BTW, the "Practical Compiler Optimizations for Warehouse-Scale Applications" workshop at the conference would also be good to attend, the topic is very much in scope!

wenlei added a comment.Sep 1 2023, 1:19 PM

We're probably among the few people that will actually benefit from something like this, but honestly I'm still a bit unsure whether the use case is common enough to justify built-in support like this.

Micrea makes a good point about it being easy for a pass to corrupt PGO information the same way it can corrupt debug information. Having a tool to track or debug PGO info like branch_weights, even if something different than this patch, seems beneficial for upstream.

  1. Try to incorporate block counts/frequencies as well. Most of the researches on profile quality use a block overlap metric which relies on block counts rather than branch probabilities. Our internal version also uses block counts, as branch weights cannot represent the profile for branchless code.

I'll try to look into this.

  1. Instead of coupling this with a specific consumer, Pin tool in your case, and in the next patch, I suggest we build general support to decode such metadata section, so tools like llvm-objdump can be used to inspect its payload.

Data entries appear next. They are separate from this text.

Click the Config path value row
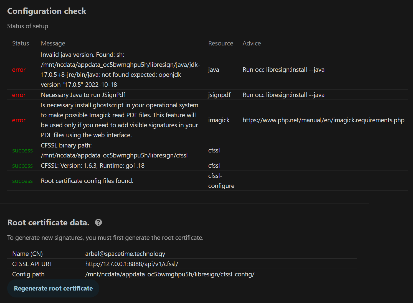 click(170, 274)
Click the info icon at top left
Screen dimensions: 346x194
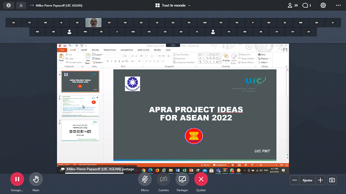click(9, 5)
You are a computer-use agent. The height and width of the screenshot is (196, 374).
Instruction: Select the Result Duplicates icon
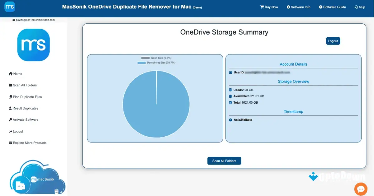pos(10,108)
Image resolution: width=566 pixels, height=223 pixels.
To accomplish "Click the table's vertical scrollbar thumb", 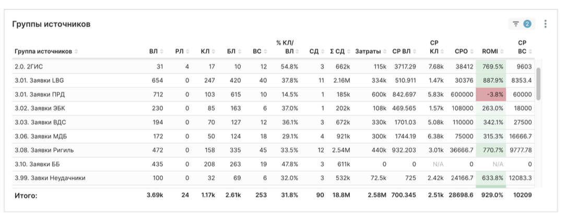I will [x=538, y=83].
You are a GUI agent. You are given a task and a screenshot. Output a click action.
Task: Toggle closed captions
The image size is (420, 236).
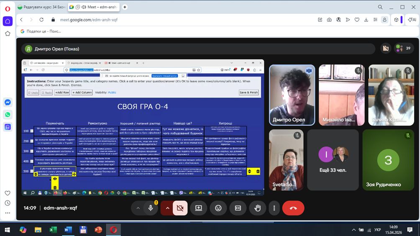point(238,208)
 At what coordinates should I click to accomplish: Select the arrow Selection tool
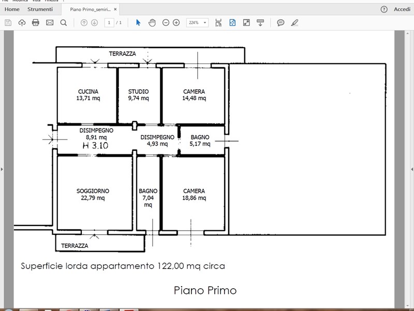coord(138,23)
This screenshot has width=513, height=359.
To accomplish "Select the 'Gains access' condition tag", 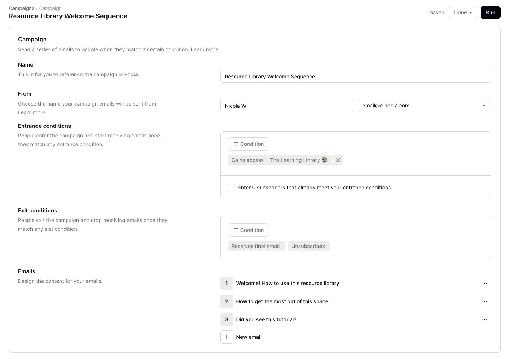I will (x=247, y=160).
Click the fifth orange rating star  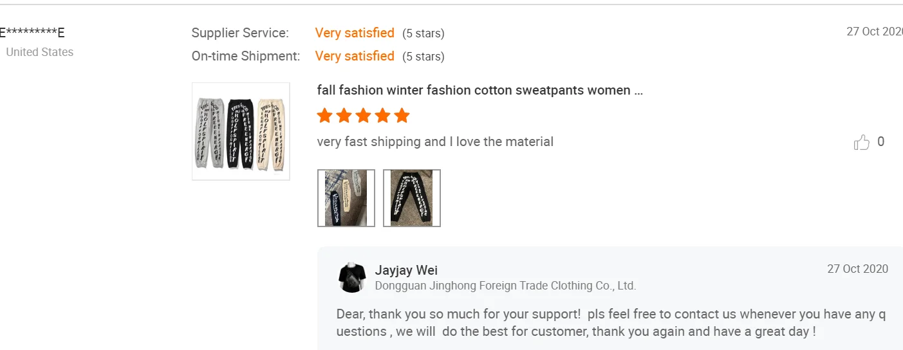(x=402, y=116)
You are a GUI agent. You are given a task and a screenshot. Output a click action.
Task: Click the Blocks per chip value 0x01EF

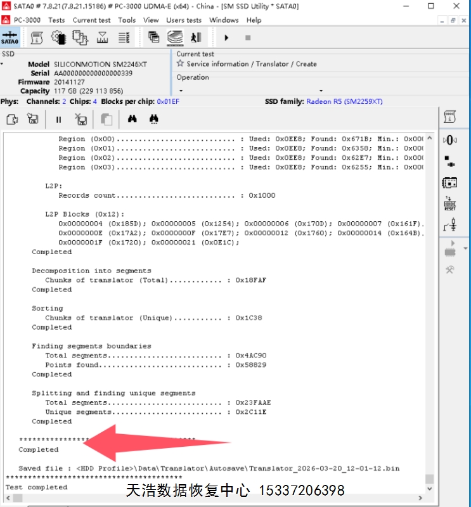click(168, 101)
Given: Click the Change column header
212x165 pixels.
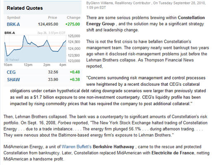Looking at the screenshot, I should point(74,18).
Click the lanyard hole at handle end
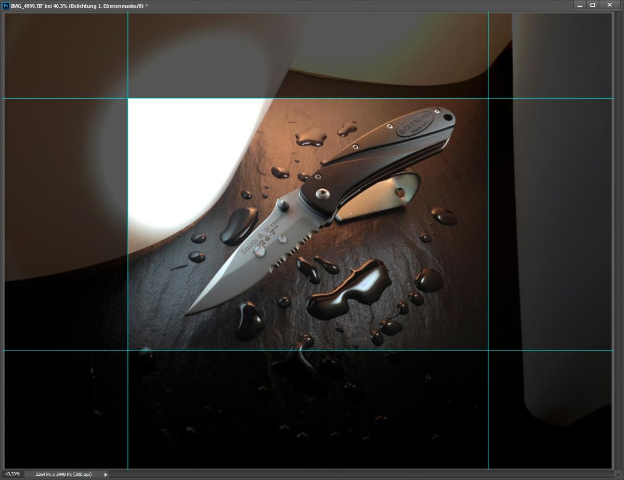The height and width of the screenshot is (480, 624). [x=447, y=116]
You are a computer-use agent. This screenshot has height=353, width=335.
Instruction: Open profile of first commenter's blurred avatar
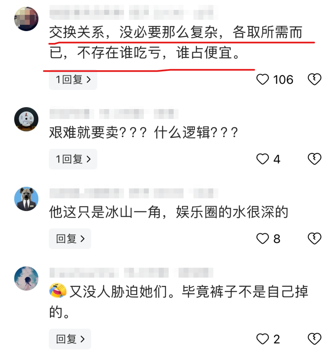tap(26, 19)
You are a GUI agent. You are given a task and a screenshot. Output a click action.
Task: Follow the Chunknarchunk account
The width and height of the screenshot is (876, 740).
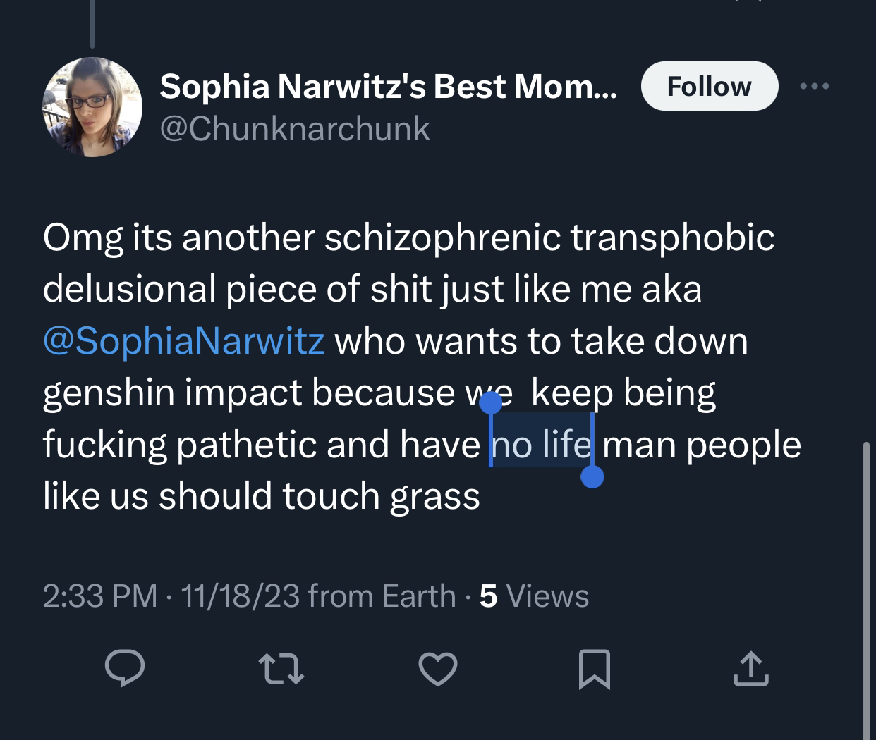pos(709,86)
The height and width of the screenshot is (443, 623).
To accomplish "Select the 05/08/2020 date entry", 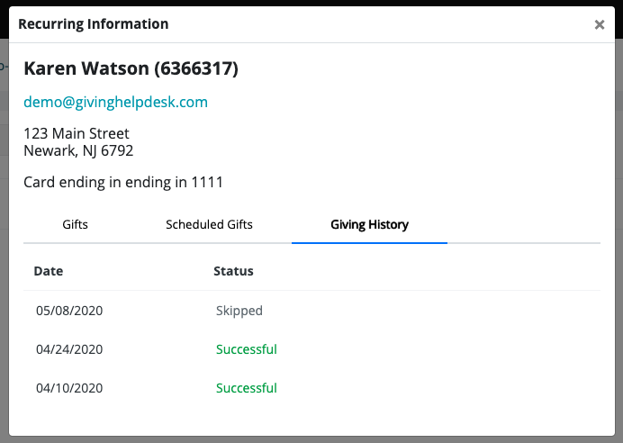I will click(x=69, y=311).
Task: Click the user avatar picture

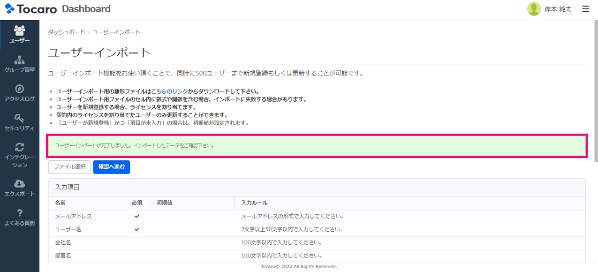Action: (x=534, y=9)
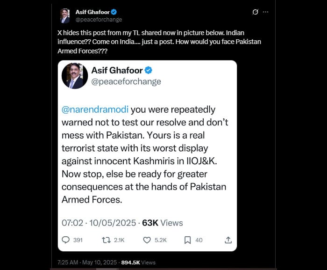Click the Asif Ghafoor name at the top of the post
Viewport: 327px width, 270px height.
[92, 12]
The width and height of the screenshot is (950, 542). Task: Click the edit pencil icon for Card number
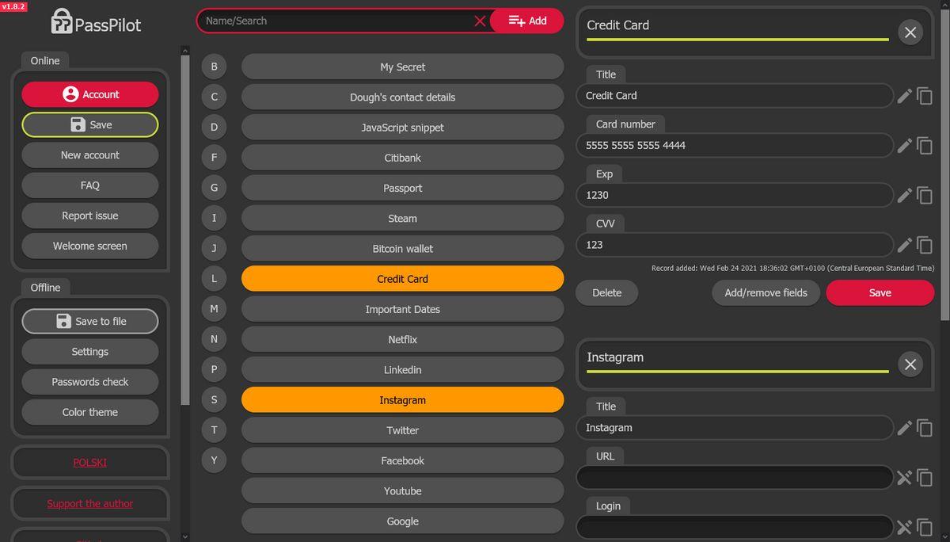904,146
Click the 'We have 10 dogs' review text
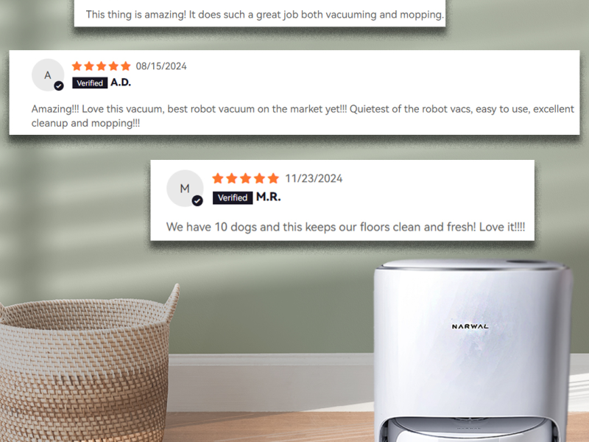Screen dimensions: 589x442 click(345, 227)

For the metrics, we need an execution branch trace for comparison, Pin tool we've found works for x86 and we have an tool for one of our internal targets. We hope to keep the tracing part minimally coupled to the compiler metadata.

Makes sense to add general support for extracting the section info. I can try to look into it.

Even if relatively few groups would build up on such information, arguably PGO (as a technique) is probably the most impactful tool we have for improving performance. Like I think we're all observing here, profiles aren't necessarily well maintained throughout passes - it's actually easy to write a pass that accidentally and silently drops it, or that corrupts it somehow. I think having primitives in llvm that can help anyone interested build validation tooling and detect and fix such bugs would end up helping the community way more than their cost.

Agreed that it is easy to corrupt. The team I'm with at MediaTek has found cases in LLVM passes and our backend where branch weights are mishandled or not updated which was a driving factor to developing metrics for it.

Maybe we can even, eventually, have a layer of defense doing this on a build bot with e.g. llvm-test-suite benchmarks. (I have a rfc for doing some even simpler validation transparently as part of opt/llc, would send it after the long weekend)

Internally we are planning to track some of our benchmarks using these metrics since we've found its helpful for this source of change/regression tracking for our PGO data.

Actually - @red1bluelost - sorry if this would creep up the scope of your work, but since we're talking design choices, would summarizing in a RFC be maybe a good step? Then we can discuss the motivation and design choices in the community, and since there is similar work (@wenlei's earlier remark), their experience will surely help!

That makes sense. I can see about getting stuff written up. It will take some time. I'll also be giving a talk at the developer meeting in October on how we've been using the metrics and where we think it can help others.

Thanks. If we make this general enough, I agree that it'd be useful. Looking forward to RFC and related discussions.

LLVM generally doesn't do a good in profile maintenance (updating branch_weights throughout optimization pipeline), and a good step towards improving that would be having a way to quantify profile quality, which is something like this would help.

Matt added a subscriber: Matt.Sep 5 2023, 3:00 PM
MatzeB added a subscriber: MatzeB.Sep 11 2023, 9:58 AM
red1bluelost abandoned this revision.Sep 15 2023, 10:28 AM

Closing this review and the second (D158890) as I work on the RFC. By the time a second review iteration is up, it will be via GitHub PR. Hoping to get the RFC out in the next 2-3 weeks.